Yikes! The rest of the debate followed the same pitter-patter of candidates complaining and, at times, the audience booing the CNBC hosts. People at home voiced their annoyance online:
I thought @CNBC moderators were meant to moderate while candidates debate. Too many news outlets, too few qualified news people. #GOPDebate — Donnie Wahlberg (@DonnieWahlberg) October 29, 2015
Big failing of the CNBC mods was that they were not prepared for candidates to blatantly lie about things they had said & done in the past
— Dan Primack (@danprimack) October 29, 2015
Cannot remember a debate that was so poorly moderated, w/as many inane and irrelevant Qs. Missed opportunity for @CNBC — West Wing Reports (@WestWingReport) October 29, 2015
Becky Quick was actually correct in what Trump said. But she didn’t have the data ready, Anderson Cooper style, to back herself up.
— Ashley Parker (@AshleyRParker) October 29, 2015
Twitter isn’t a reliable indicator of sentiment but tonight I think offers a roadmap of columns to come: CNBC is going to get crushed. — Richard Deitsch (@richarddeitsch) October 29, 2015
Amobee Brand Intelligence measured 1,800,000 million tweets, with the most tweeted about moment (200,151) when Cruz went after CNBC. Overall, at “no point did sentiment toward the network turn positive,” said Brandwatch analyst Kellan Terry. That’s a complete reversal from CNN’s handling of its most recent Democratic Debate when it measured a 62 percent positive rate.

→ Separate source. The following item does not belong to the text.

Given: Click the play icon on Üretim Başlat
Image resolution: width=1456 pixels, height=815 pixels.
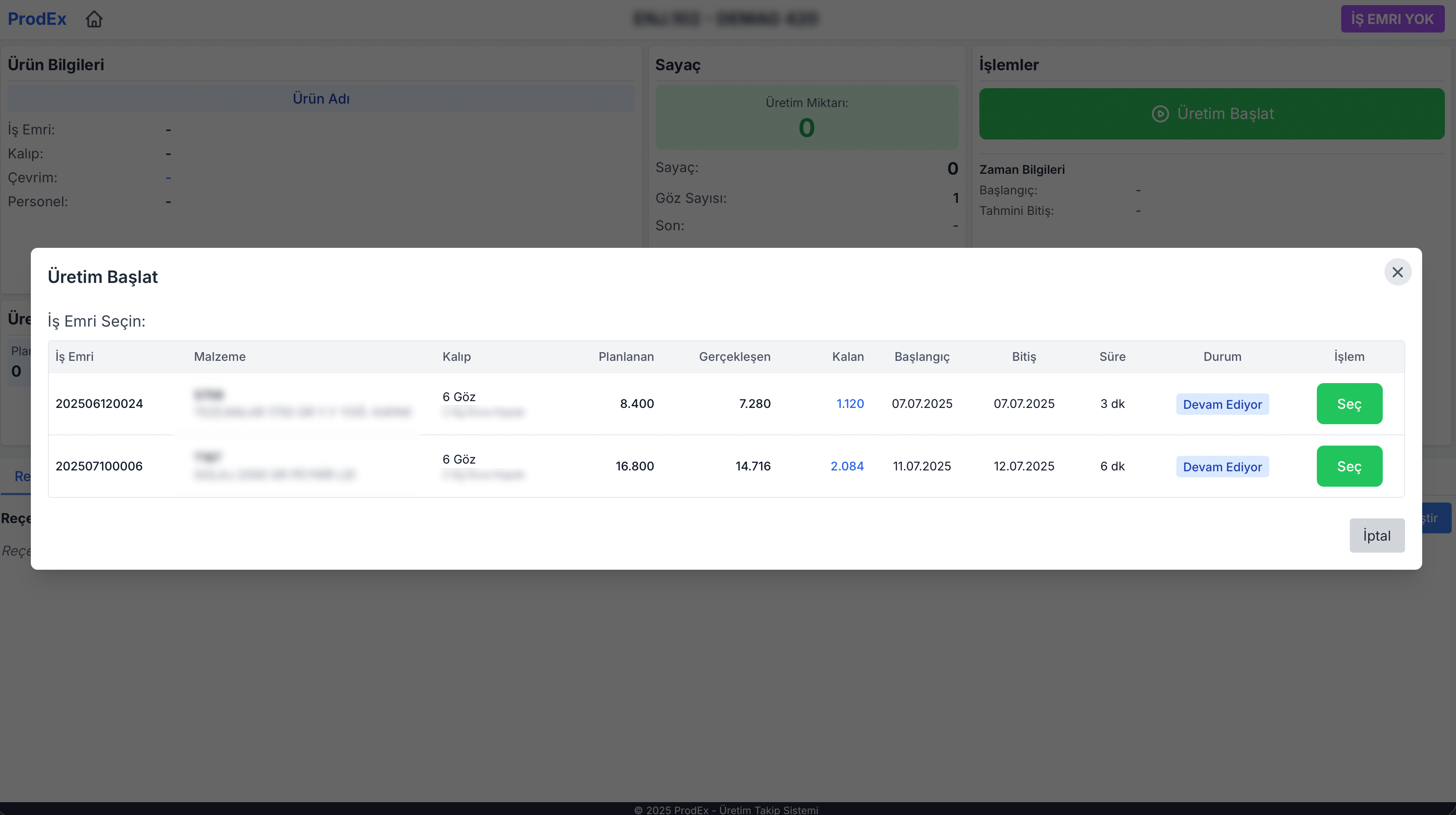Looking at the screenshot, I should pos(1160,114).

This morning, the anger was still palpable. Slate said CNBC was the “biggest loser” of its own debate, ThinkProgress called it a “total trainwreck” and the Washington Post plainly stated that CNBC had a “really bad debate night.” Even the chairman of the Republican National Committee, Reince Priebus, tweeted the network “should be ashamed of how this debate was handled.”
CNBC held firm against the rhetoric, releasing a statement saying “people who want to be President of the United States should be able to answer tough questions.”

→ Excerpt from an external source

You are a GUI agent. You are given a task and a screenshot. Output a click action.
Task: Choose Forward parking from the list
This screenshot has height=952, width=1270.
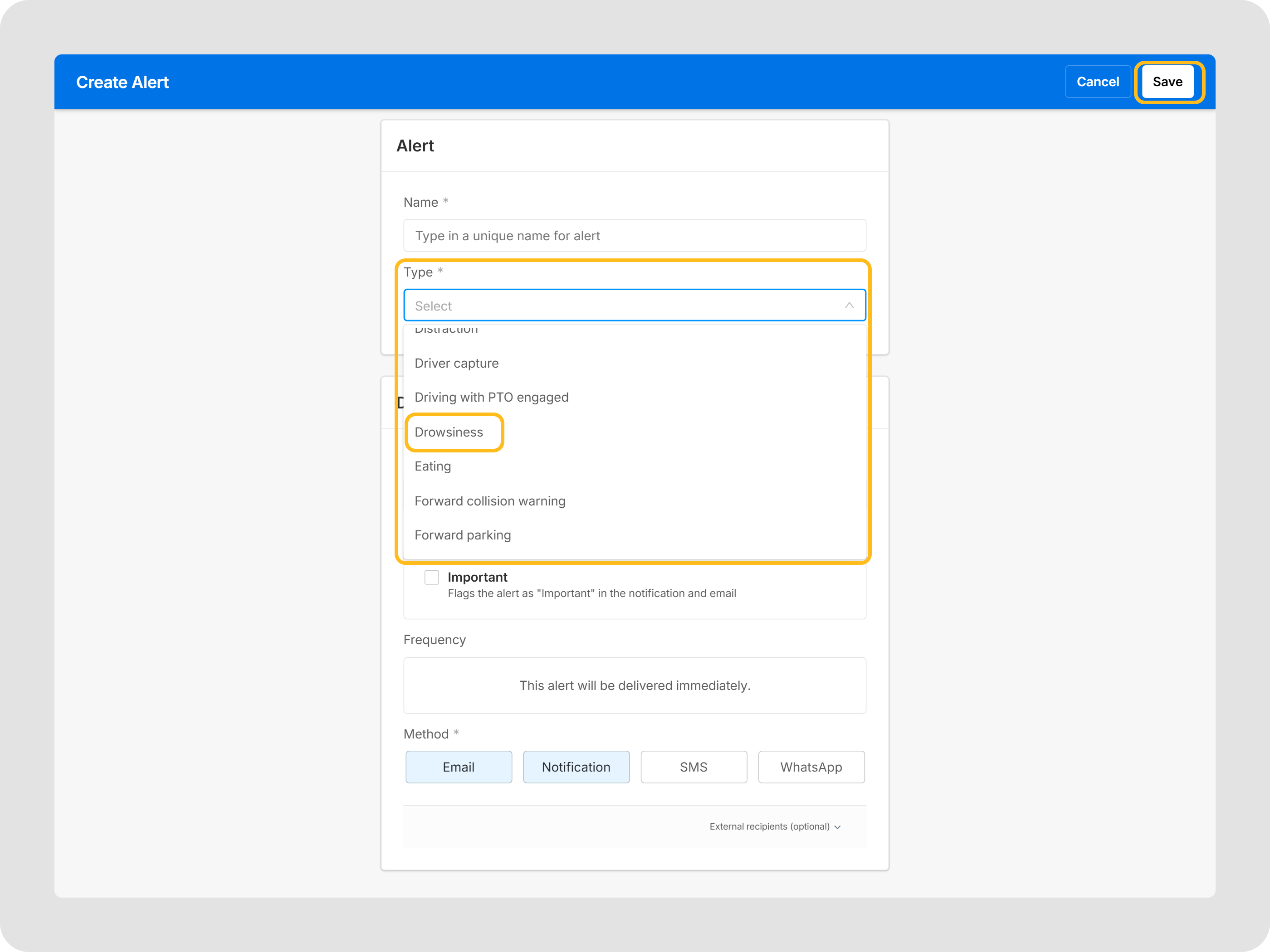click(463, 535)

Neil Cavuto and the gang at Fox Business Network, which is hosting the next Republican debate, got the last word in:
RETWEET if you think @FoxBusiness and @WSJ will put on a better debate than this #GOPDebate pic.twitter.com/d2m4ut6W3M
— Neil Cavuto (@TeamCavuto) October 29, 2015
So far, it has 1,700 retweets but the bar, as one person pointed out, isn’t “very high.”